New benchmark data shows Oracle HeatWave gaining traction for speed, cost savings
Concurrent with the latest enhancements for Oracle Corp.’s HeatWave MySQL database announced today, the company is beginning to gather and report benchmark data from key customers since introduction of the service in December. The results initially show validation of the company’s claims on cost savings and performance.
Two use cases from one U.S. and two international firms show significant analytics workload acceleration and scalability benefits from using HeatWave for a range of advertising, marketing tech and business intelligence applications.
One firm, Red3i LLC, which is headquartered in South Carolina, recently migrated in-house-built digital marketing and media management applications to MySQL Database Service with HeatWave on Oracle Cloud Infrastructure.
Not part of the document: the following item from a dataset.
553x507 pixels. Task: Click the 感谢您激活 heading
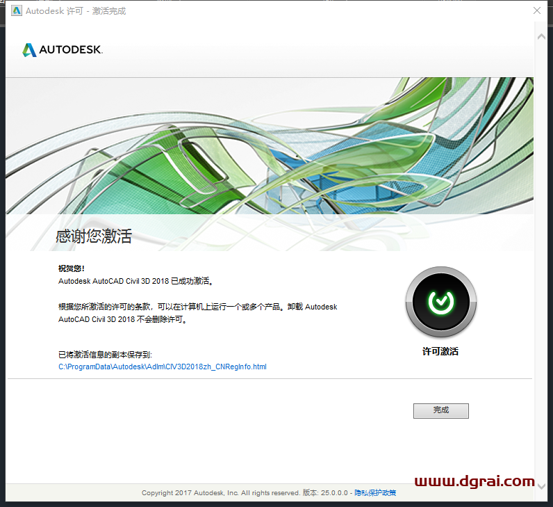(94, 236)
“We observed over 1000x improvement for some of our queries and 85% performance improvement in our workloads overall by migrating to MySQL HeatWave,” said Amit Palshikar, chief technology officer at Red3i, in a statement released to the media. “In addition, we didn’t have to make any change to our application and our cost dropped.”
No need to move
HeatWave has also been deployed by Tetris.co, a martech firm based in Brazil, which developed a proprietary software model to unify data and help its clients understand advertising performance and forecast future results. This required that Tetris analysts have access to media data quickly to understand trends and opportunities in a rapidly shifting advertising market.
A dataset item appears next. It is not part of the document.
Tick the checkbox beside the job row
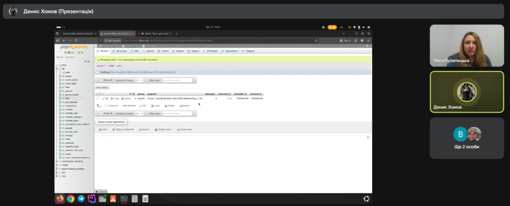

Previous solutions needed a complicated and costly process of moving datasets to perform faster analysis. According to Oracle, the shift to HeatWave reduced Tetris’ cost by more than half.
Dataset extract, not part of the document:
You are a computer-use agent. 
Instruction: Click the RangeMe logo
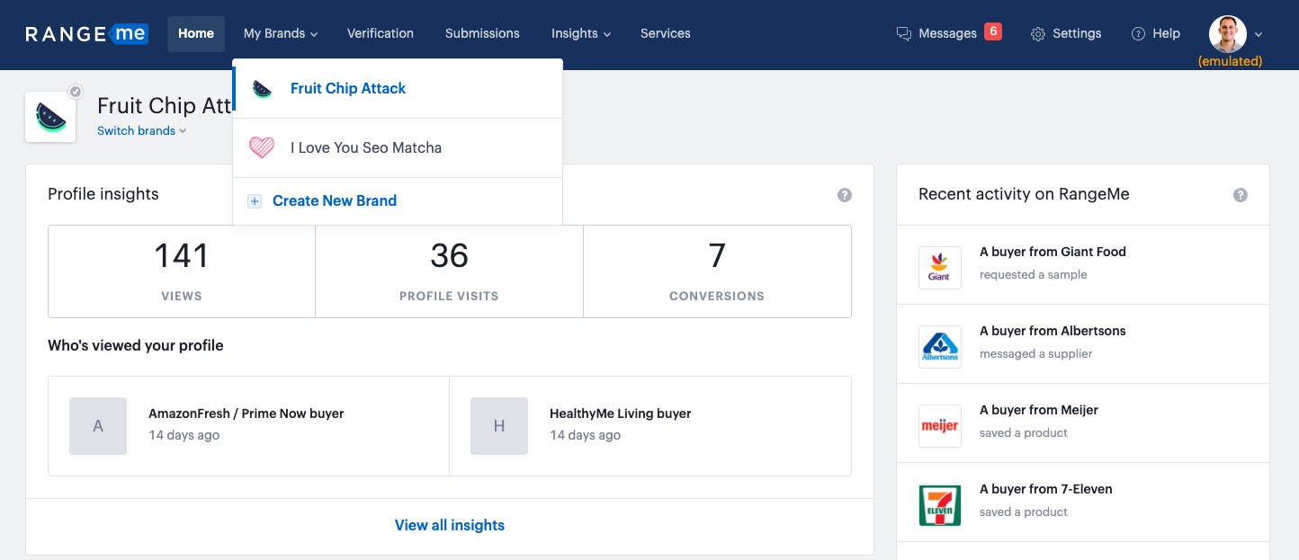(86, 34)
“For me as an advertiser, not an engineer, this was mind-blowing that I had to move the data,” said Pablo Lemos, co-founder and chief technology officer at Tetris, in a statement released by Oracle. “I didn’t have an easy solution to having analytical power at same time and place as I had the advantages of our transactional database. Scalability has made our expansion plan possible, allowing us to onboard more data and new clients without impact to costs.”
Measuring ad performance
The Oracle MySQL database is gaining traction with another advertising technology firm that employs an unusual model. FAN Communications Inc. allows advertising clients to pay upon accomplishment of the desired marketing outcome, instead of when the ads are actually placed.
This places particular importance on being able to monitor and measure the performance of 20,000 advertisements to 2.6 million agencies and media websites around the clock. Japan-based FANCOMI was experiencing reduced processing speeds as the number of advertisers and digital channels increased.
“We found MySQL HeatWave improved performance by 10X and significantly dropped our costs,” said Kanami Suzuki, a developer with FANCOMI, in a statement provided by Oracle. “We also did not have to modify our application for a great experience.”
What Oracle’s benchmark metrics show is that HeatWave customers are looking for a solution that provides a robust data management platform that doesn’t require a lot of extraction and transfer while realizing faster analysis at less cost.
“Databases are difficult,” said David Floyer, chief technical officer and co-founder of SiliconANGLE sister market research firm Wikibon Inc., in a recent interview. “They have a lot of idiosyncrasies in terms of what makes them run fast and what can slow them down. Oracle has done an excellent job of providing a broad range of services that utilize the hardware very efficiently and provide the ability to consolidate analytics and transactional processing.”